LOS ANGELITOS, en las procesiones de Sevilla.
Hace algunos años, niños míos, veíamos desde un balcón, no lejano de la gran plaza de San Francisco, profundamente conmovidos pasar una de las más hermosas procesiones de Semana Santa. Era la del Cristo de la Expiración, así denominado, porque la magnífica efigie, obra del gran Montañés, la más sublime de cuantas liemos visto, representa á nuestro Salvador en el momento de espirar.
Gracias al cielo, se conservan las procesiones, ese credo, ese acto de fe público y puesto en acción, ese intacto legado de los tiempos en que la Religión era para el hombre lo más, y toda otra cosa lo menos, tiempos en los que si había muchos que no eran buenos, reconocían que no lo eran, y de esta suerte dejaban la puerta abierta al arrepentimiento y á la enmienda, porque si la conducta era laxa, el espíritu era humilde.
Precedía el Paso una larga serle de penitentes cubiertos los rostros, ceñidas las cinturas con cuerdas, arrastrando tras sí las largas colas de sus túnicas moradas, y con gruesos cirios amarillos en las manos, que marchaban en dos filas á paso lento; el clero de la parroquia revestido de sus más ricos ornamentos, el Capitán general con su estado mayor, los hermanos mayores de las cofradías con sus estandartes y guiones les seguían.

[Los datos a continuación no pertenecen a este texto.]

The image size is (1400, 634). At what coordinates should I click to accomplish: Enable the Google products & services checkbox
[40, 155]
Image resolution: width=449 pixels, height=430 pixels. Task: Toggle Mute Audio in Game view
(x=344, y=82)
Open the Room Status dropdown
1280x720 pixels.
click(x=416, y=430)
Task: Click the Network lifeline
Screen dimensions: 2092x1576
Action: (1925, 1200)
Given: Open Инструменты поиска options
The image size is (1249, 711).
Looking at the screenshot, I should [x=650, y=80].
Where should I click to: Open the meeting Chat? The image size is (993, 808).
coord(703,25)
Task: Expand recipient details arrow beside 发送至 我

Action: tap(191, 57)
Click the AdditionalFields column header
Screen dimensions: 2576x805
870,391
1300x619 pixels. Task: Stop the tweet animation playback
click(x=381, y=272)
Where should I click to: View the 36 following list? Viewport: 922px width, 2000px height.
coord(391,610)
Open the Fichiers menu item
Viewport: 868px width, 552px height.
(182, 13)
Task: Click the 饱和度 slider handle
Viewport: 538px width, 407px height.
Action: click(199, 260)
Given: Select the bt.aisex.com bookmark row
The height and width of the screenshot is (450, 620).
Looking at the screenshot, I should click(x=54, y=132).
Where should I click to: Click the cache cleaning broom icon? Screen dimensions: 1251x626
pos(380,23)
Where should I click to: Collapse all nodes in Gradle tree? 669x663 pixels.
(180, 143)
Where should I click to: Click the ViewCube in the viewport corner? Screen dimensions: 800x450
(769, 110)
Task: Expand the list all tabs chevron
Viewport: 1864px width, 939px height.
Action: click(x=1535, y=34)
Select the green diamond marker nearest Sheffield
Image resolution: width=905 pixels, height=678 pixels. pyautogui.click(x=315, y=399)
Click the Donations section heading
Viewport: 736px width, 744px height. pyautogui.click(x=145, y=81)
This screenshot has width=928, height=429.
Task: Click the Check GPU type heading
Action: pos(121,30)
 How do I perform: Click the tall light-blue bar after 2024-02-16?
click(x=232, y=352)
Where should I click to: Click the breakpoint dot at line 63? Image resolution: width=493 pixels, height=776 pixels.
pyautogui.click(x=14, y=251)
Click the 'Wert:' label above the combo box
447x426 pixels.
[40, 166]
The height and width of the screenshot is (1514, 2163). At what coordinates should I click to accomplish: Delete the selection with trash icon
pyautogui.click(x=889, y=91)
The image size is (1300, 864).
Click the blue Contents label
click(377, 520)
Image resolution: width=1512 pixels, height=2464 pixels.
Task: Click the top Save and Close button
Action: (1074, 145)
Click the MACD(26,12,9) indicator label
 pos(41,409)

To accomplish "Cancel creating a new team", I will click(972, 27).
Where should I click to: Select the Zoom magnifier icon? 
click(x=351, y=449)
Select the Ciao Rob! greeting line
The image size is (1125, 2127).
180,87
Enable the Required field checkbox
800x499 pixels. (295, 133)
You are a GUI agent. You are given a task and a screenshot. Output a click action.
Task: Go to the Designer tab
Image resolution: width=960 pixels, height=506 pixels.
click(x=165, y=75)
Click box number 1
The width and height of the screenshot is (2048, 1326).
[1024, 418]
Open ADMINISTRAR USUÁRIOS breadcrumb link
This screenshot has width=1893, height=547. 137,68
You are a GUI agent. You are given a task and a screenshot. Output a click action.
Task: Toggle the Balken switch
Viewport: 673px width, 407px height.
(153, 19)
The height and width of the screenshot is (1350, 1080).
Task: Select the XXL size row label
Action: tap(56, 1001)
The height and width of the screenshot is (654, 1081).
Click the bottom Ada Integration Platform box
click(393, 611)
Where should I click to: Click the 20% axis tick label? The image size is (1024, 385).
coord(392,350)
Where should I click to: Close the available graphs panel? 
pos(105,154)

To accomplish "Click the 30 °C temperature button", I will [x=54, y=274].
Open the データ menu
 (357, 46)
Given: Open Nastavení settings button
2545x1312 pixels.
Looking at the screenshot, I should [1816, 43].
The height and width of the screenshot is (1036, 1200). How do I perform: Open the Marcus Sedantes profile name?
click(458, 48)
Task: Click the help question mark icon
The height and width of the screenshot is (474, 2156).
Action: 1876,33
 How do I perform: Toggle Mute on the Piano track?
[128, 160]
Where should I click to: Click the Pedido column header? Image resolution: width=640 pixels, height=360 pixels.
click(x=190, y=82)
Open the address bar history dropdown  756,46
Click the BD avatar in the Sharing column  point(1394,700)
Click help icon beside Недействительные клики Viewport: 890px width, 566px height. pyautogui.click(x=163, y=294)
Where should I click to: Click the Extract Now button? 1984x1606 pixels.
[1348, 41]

Las trompetas enronquecidas al intento, los tambores ensordecidos con el mismo objeto, la pausada marcha fúnebre que ejecutaba la música militar; todo digno, solemne y majestuoso, preparaba el ánimo á considerar conmovido aquella magnífica representación del Dios crucificado que elevada á gran altura era presentada á sus redimidos.
Visto desde el balcón aquel divino rostro alzado al cielo, aquellos ojos quebrados por el tormento y la muerte, pero aun dulces y misericordiosos, aquella boca entreabierta, de la que se ve exhalar su último suspiro, y se oye su última palabra, esa gran enseñanza de bien morir: Padre, en tus manos encomiendo mi espíritu, conmueven a un punto y causan tal impresión, que solo se demuestra y solo se pinta con un raudal de lágrimas.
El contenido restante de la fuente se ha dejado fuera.